What are the clinical forms of the coeliac condition?

What are the clinical forms of the coeliac condition?

There are four ways in which the coeliac condition manifests itself.

The typical coeliac condition:

the typical forms of the coeliac condition begin early, generally within a few months of the start of weaning, with symptoms of intestinal malabsorption: chronic diarrhoea, retardation of growth, lack of appetite, vomiting, and abdominal distension (“bloated belly”).

The atypical coeliac condition:

the atypical forms of the coeliac condition manifest themselves late with predominantly non-gastrointestinal symptoms, such as irondeficiency anaemia, an increase in hepatic transaminase, recurring abdominal pains, dental enamel hypoplasia, dermatitis herpetiformis, or short stature in schoolaged children.

The silent coeliac condition:

the silent forms of the coeliac condition are diagnosed by chance in apparently healthy subjects as the result of an examination. Many cases are silent only in appearance; after beginning treatment, subjects register a marked improvement in psychological and physical wellbeing.

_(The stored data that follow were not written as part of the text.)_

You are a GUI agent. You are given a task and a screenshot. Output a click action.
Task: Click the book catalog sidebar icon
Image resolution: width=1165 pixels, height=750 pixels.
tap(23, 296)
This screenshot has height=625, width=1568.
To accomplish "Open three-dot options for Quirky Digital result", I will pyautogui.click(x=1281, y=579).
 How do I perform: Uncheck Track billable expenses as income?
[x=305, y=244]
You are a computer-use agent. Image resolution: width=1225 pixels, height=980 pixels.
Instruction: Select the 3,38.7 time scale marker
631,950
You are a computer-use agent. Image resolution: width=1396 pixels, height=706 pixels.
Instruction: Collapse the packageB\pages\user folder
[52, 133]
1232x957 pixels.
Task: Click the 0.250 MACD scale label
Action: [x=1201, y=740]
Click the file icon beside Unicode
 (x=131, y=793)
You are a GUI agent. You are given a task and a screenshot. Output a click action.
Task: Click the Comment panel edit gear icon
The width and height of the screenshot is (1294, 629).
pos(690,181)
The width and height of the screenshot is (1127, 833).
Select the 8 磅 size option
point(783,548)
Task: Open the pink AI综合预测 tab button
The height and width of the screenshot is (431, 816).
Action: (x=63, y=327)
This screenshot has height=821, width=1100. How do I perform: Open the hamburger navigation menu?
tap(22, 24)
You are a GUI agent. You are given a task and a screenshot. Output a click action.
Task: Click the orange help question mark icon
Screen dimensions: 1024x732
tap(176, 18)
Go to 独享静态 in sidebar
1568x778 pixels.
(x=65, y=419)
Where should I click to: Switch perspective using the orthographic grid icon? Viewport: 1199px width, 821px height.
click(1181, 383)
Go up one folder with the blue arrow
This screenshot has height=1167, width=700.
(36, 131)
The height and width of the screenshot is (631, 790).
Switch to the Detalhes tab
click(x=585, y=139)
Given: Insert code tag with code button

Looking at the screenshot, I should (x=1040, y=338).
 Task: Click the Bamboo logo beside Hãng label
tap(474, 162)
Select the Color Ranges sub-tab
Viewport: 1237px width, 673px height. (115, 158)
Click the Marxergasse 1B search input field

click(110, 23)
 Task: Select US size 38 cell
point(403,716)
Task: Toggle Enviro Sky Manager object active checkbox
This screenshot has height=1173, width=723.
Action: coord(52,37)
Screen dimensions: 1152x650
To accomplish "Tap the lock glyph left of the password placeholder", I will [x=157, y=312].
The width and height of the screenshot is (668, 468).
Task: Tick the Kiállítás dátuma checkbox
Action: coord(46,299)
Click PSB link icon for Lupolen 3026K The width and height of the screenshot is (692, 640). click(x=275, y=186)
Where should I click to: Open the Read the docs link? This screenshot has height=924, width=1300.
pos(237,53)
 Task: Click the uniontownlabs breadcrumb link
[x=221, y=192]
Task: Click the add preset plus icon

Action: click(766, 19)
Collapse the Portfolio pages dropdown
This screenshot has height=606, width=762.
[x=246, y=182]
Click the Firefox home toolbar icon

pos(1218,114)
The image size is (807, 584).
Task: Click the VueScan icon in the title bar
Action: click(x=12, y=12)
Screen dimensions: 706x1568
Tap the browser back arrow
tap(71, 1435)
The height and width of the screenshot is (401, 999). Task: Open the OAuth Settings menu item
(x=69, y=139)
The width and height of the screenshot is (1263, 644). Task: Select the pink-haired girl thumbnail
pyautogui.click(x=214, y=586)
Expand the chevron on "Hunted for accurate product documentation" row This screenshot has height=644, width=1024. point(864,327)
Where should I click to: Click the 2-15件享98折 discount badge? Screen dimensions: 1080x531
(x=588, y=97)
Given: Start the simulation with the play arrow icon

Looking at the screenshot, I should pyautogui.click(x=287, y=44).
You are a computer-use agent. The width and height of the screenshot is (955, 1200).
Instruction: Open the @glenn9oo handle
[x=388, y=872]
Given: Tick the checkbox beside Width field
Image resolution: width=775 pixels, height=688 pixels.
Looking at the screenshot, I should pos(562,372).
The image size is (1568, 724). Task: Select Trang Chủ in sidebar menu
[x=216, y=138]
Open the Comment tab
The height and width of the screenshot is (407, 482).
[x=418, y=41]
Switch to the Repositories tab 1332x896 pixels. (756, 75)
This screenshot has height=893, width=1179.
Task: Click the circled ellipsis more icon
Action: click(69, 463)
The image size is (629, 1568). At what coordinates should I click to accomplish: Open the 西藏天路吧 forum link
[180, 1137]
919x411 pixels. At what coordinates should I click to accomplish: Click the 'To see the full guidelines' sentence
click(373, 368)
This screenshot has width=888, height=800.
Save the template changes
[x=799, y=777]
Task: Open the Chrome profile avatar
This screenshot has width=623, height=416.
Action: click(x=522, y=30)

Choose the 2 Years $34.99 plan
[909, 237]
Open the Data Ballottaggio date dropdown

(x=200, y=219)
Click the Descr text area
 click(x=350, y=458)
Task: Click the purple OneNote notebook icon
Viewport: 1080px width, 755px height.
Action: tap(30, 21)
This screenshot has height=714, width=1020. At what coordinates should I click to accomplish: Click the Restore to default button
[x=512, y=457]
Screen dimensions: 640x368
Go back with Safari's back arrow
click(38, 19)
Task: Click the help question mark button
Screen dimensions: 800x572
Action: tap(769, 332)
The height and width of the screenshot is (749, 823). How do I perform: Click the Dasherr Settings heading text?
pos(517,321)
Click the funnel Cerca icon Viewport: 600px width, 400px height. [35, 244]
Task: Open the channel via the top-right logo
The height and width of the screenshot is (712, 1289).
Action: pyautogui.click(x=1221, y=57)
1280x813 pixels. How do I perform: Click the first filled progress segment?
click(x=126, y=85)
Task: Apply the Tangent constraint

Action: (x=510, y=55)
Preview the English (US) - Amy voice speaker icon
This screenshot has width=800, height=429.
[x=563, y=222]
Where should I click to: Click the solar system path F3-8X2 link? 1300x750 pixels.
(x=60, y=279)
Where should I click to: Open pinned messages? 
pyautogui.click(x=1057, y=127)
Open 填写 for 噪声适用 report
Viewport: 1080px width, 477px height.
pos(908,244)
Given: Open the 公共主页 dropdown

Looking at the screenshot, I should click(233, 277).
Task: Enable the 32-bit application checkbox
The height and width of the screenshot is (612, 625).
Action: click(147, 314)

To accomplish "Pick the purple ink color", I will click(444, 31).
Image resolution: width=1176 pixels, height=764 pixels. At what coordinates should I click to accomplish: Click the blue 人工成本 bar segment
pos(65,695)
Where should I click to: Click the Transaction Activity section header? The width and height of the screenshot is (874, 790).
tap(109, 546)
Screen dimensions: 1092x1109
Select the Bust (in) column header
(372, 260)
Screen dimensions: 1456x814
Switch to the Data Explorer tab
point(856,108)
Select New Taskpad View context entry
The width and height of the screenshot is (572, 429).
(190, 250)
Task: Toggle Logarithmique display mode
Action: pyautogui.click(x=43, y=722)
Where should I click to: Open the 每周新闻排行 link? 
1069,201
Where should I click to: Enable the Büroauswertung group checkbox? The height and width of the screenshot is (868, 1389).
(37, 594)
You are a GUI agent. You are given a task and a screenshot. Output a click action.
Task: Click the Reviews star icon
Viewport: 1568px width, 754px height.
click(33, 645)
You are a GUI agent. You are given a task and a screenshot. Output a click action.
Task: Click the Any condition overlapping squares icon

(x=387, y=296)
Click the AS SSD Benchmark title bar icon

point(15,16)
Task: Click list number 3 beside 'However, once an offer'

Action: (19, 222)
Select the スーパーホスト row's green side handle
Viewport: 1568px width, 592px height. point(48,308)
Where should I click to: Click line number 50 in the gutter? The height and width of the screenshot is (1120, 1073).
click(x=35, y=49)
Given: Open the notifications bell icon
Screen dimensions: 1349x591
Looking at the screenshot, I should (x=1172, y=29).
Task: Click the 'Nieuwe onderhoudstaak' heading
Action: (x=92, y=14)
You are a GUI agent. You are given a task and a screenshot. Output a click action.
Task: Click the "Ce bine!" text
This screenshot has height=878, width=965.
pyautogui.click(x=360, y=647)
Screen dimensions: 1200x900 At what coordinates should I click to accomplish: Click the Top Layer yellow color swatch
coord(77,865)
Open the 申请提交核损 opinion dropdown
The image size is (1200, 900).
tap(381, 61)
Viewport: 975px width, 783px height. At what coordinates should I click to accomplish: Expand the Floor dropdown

The potential coeliac condition:

cases are defined as potential or latent if they present positive serological markers but normal intestinal biopsies. Patients with latent coeliac condition, if left on an unrestricted diet, may in time develop a full-blown intestinal lesion. An elevated occurrence of the coeliac condition, often in an insidious form, is found in subjects affected with autoimmune pathologies (especially insulin-dependent diabetes and thyroiditis), syndromic pathologies (Down’s syndrome, Turner’s syndrome and Williams syndrome), or a deficiency of serum immunoglobulin A (IgA).